Shalom,
What is the actual parameters of the Mitzvah of Lo Tasur?
As per the reading of the Rambam it seems that every time that you fail to perform or that you violate a Rabbinic Mitzvah you are actually violating the Torah as well? Is this the correct understanding or it’s more about a general acceptance of the Rabbinic authority?


Lo Tasur — Clarification According to the Rambam and the Lechem Mishneh
The Rambam’s language in Hilchot Mamrim can easily be misunderstood if read in isolation. One might mistakenly conclude that every violation of a Rabbinic enactment automatically constitutes a violation of a Torah prohibition (Lo Tasur). That reading, however, cannot be correct, and the Rambam himself does not mean it that way.
This point is made explicitly and clearly by the Lechem Mishneh on that very Rambam.
The Lechem Mishneh explains that Lo Tasur is not violated by the mere failure to observe a Rabbinic decree. Rather, the Torah prohibition applies only when one rejects the authority of the Sanhedrin that issued the ruling.

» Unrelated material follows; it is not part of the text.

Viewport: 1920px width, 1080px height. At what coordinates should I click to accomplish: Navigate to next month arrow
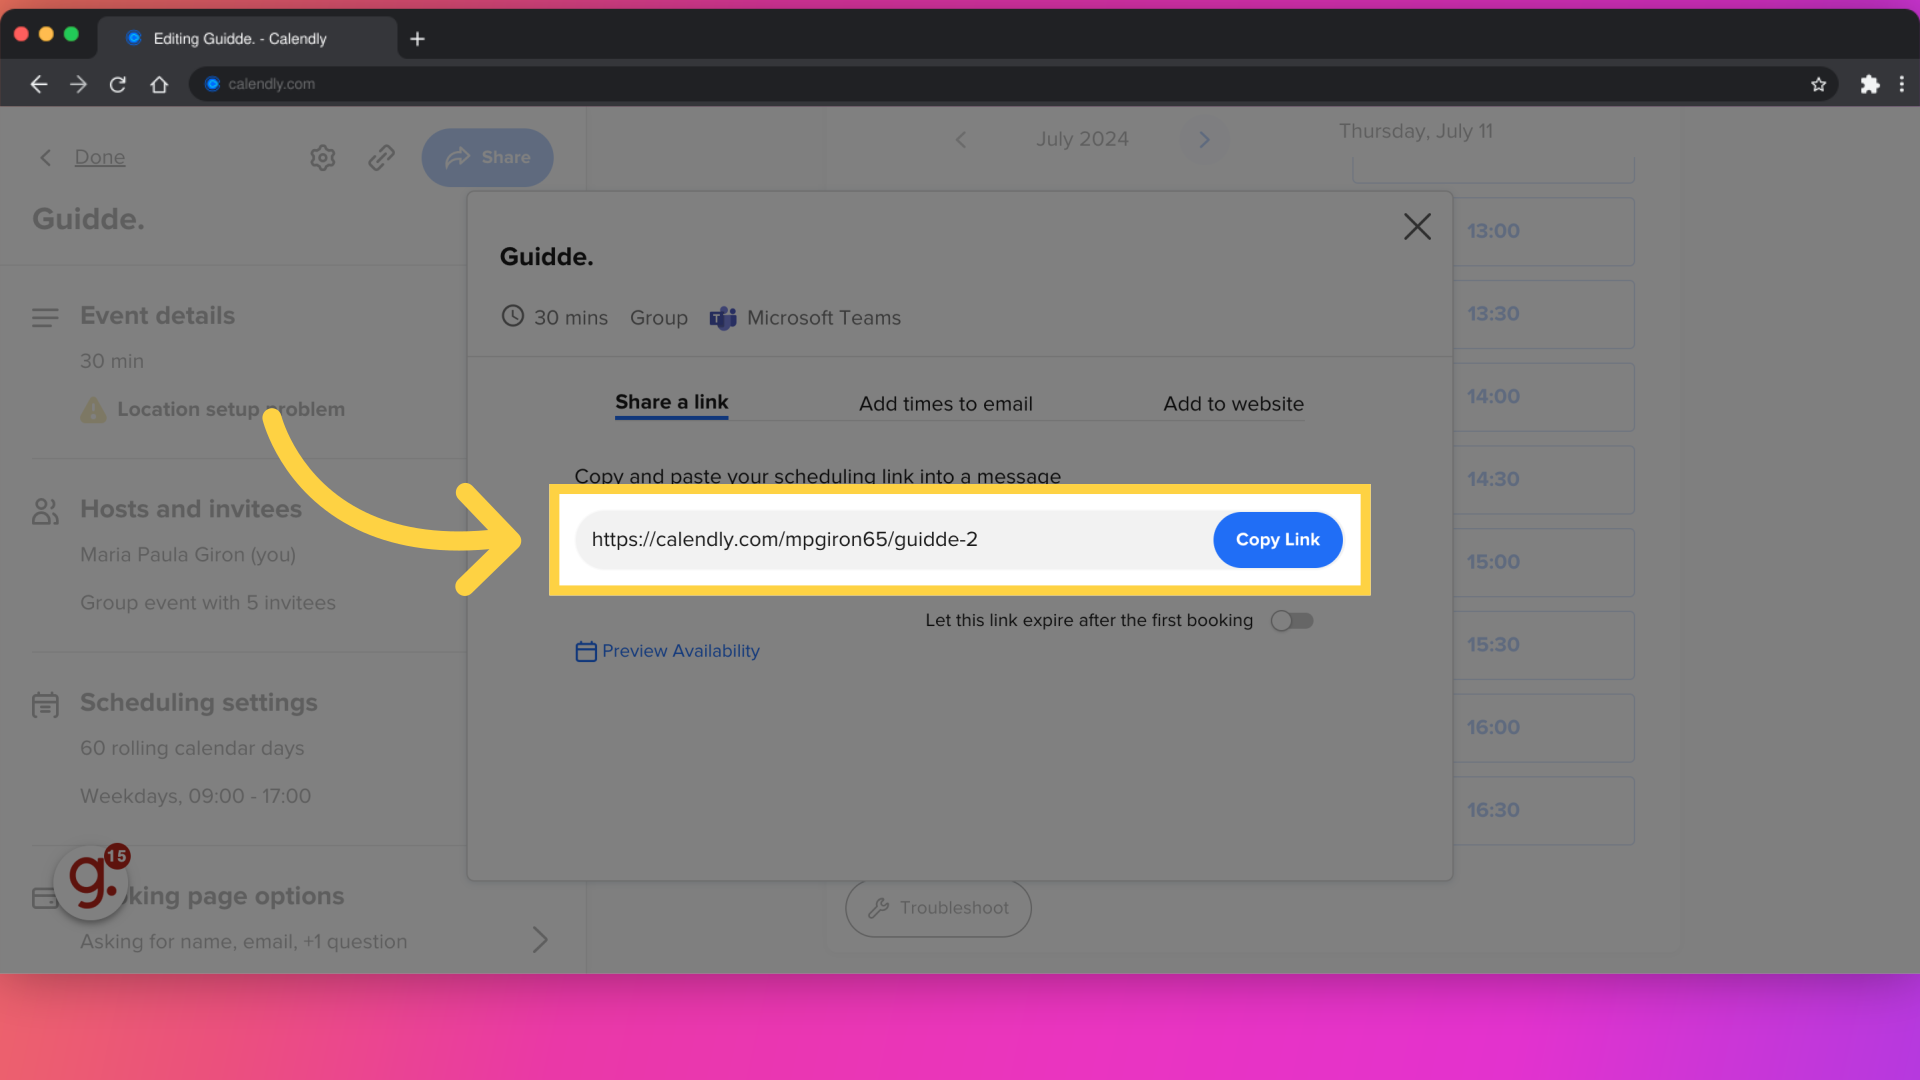click(1203, 138)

The Rabbinic law remains Rabbinic in its halachic status; the Torah command is directed at rebellion against the judicial authority, not at the intrinsic content of the enactment.
In other words, violating a Rabbinic law does not automatically turn the act into a Torah violation. If it did, there would be no meaningful distinction between Torah law and Rabbinic law, and the entire halachic system of levels—de’oraita versus derabbanan, safek de’oraita lechumra versus safek derabbanan lekula—would collapse. Since those distinctions are fundamental and universally accepted, it is clear that Lo Tasur cannot function in that way.

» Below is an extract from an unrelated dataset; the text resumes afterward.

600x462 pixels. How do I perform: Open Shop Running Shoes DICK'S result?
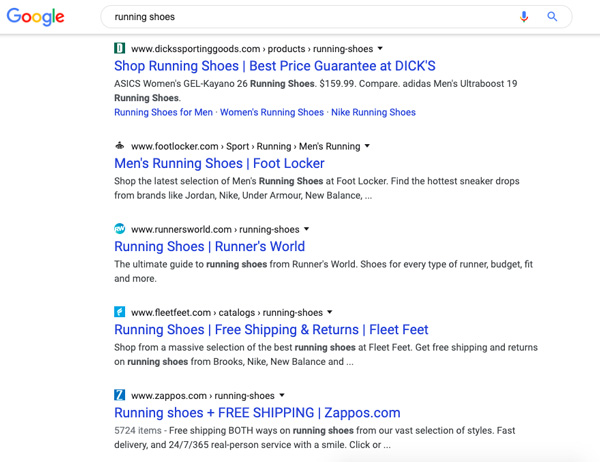[x=275, y=66]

This is also why the Rambam places this discussion specifically in Hilchot Mamrim. The Torah is addressing a case of defiance, not ordinary non-compliance. The classic case is a qualified scholar who argued a matter before the Sanhedrin, heard their final ruling, and then returned to rule or act against it because he rejected their authority. He is known as a Zaken Mamre. That is Mamrim. That is the context of Lo Tasur.
An ordinary violation of a Rabbinic enactment—whether out of weakness, desire, negligence, or even disagreement—remains just that: a violation of Rabbinic law. Lo Tasur is violated only when the act expresses a conscious refusal to accept the authority of the Sanhedrin as the final decisional body.

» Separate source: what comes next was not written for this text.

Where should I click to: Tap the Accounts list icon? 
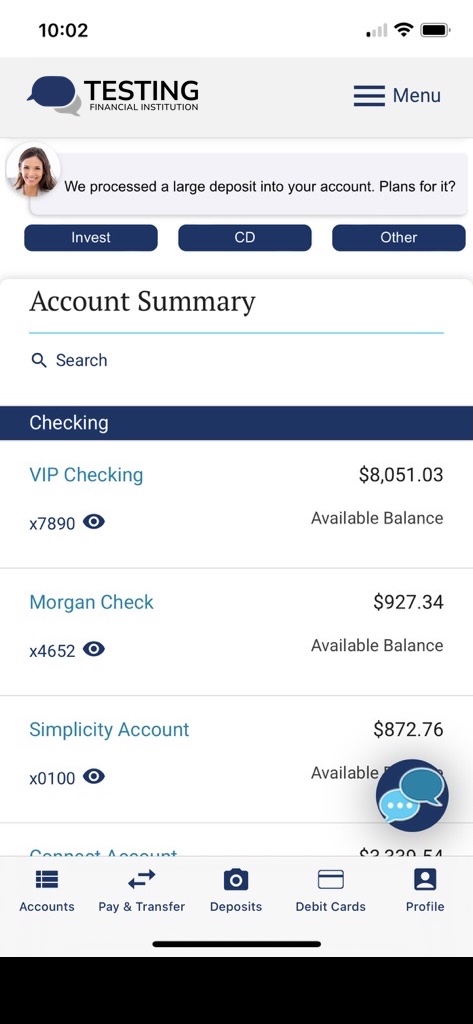point(46,880)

This understanding, articulated clearly by the Lechem Mishneh, preserves both the Rambam’s intent and the entire structure of halacha. It explains why Rabbinic laws remain Rabbinic, why doubts (Safek) in Rabbinic law are treated leniently, and why Judaism has always recognized multiple levels of obligation rather than collapsing everything into a single, all-or-nothing category.